> [What you should do]: Could you please retype all of the data below exactly?

[Pixel coordinate grounding data]
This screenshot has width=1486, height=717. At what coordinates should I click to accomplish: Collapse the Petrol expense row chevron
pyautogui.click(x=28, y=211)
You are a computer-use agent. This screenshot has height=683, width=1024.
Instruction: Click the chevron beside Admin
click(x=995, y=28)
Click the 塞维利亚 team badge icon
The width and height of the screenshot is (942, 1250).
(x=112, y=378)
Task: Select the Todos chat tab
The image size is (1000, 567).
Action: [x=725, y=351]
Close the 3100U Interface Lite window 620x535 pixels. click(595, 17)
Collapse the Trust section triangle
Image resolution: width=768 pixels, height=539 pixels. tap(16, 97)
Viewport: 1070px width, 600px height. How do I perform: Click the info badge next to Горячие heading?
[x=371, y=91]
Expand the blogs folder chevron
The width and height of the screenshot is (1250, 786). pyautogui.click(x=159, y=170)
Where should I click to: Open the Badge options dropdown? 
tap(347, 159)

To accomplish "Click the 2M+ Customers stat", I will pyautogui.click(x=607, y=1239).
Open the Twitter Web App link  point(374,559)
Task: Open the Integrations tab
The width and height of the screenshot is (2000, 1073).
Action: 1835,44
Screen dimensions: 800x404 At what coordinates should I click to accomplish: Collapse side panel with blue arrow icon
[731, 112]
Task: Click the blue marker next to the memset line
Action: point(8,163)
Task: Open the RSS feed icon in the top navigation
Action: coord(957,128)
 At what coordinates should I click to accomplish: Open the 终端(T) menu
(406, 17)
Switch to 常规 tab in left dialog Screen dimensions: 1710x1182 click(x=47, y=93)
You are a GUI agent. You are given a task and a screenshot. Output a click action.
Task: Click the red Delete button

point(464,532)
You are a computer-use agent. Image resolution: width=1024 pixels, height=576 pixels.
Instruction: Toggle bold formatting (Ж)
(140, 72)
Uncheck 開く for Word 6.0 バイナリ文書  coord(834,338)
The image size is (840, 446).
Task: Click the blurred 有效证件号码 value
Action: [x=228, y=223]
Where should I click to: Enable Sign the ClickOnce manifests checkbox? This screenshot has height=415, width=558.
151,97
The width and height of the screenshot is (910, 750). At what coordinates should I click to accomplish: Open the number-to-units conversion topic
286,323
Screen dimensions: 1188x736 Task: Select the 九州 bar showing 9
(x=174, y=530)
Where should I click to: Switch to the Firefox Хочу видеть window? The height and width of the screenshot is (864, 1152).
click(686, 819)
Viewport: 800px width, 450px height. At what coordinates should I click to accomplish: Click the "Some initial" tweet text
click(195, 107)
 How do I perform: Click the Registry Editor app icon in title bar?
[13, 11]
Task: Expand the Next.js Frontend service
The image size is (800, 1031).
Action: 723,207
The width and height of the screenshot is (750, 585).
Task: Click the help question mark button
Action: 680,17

> [Answer space]:
This screenshot has width=1486, height=717. At what coordinates should I click to accomplish: Collapse the Petrol expense row chevron
pyautogui.click(x=28, y=211)
You are a computer-use agent. This screenshot has height=683, width=1024.
Instruction: Click the chevron beside Admin
click(x=995, y=28)
Click the 塞维利亚 team badge icon
The width and height of the screenshot is (942, 1250).
(x=112, y=378)
Task: Select the Todos chat tab
The image size is (1000, 567).
Action: [x=725, y=351]
Close the 3100U Interface Lite window 620x535 pixels. click(595, 17)
Collapse the Trust section triangle
Image resolution: width=768 pixels, height=539 pixels. tap(16, 97)
Viewport: 1070px width, 600px height. How do I perform: Click the info badge next to Горячие heading?
[x=371, y=91]
Expand the blogs folder chevron
The width and height of the screenshot is (1250, 786). pyautogui.click(x=159, y=170)
Where should I click to: Open the Badge options dropdown? 
tap(347, 159)

To accomplish "Click the 2M+ Customers stat", I will pyautogui.click(x=607, y=1239).
Open the Twitter Web App link  point(374,559)
Task: Open the Integrations tab
The width and height of the screenshot is (2000, 1073).
Action: 1835,44
Screen dimensions: 800x404 At what coordinates should I click to accomplish: Collapse side panel with blue arrow icon
[731, 112]
Task: Click the blue marker next to the memset line
Action: point(8,163)
Task: Open the RSS feed icon in the top navigation
Action: coord(957,128)
 At what coordinates should I click to accomplish: Open the 终端(T) menu
(406, 17)
Switch to 常规 tab in left dialog Screen dimensions: 1710x1182 click(x=47, y=93)
You are a GUI agent. You are given a task and a screenshot. Output a click action.
Task: Click the red Delete button

point(464,532)
You are a computer-use agent. Image resolution: width=1024 pixels, height=576 pixels.
Instruction: Toggle bold formatting (Ж)
(140, 72)
Uncheck 開く for Word 6.0 バイナリ文書  coord(834,338)
The image size is (840, 446).
Task: Click the blurred 有效证件号码 value
Action: [x=228, y=223]
Where should I click to: Enable Sign the ClickOnce manifests checkbox? This screenshot has height=415, width=558.
151,97
The width and height of the screenshot is (910, 750). At what coordinates should I click to accomplish: Open the number-to-units conversion topic
286,323
Screen dimensions: 1188x736 Task: Select the 九州 bar showing 9
(x=174, y=530)
Where should I click to: Switch to the Firefox Хочу видеть window? The height and width of the screenshot is (864, 1152).
click(686, 819)
Viewport: 800px width, 450px height. At what coordinates should I click to accomplish: Click the "Some initial" tweet text
click(195, 107)
 How do I perform: Click the Registry Editor app icon in title bar?
[13, 11]
Task: Expand the Next.js Frontend service
The image size is (800, 1031).
Action: 723,207
The width and height of the screenshot is (750, 585).
Task: Click the help question mark button
Action: 680,17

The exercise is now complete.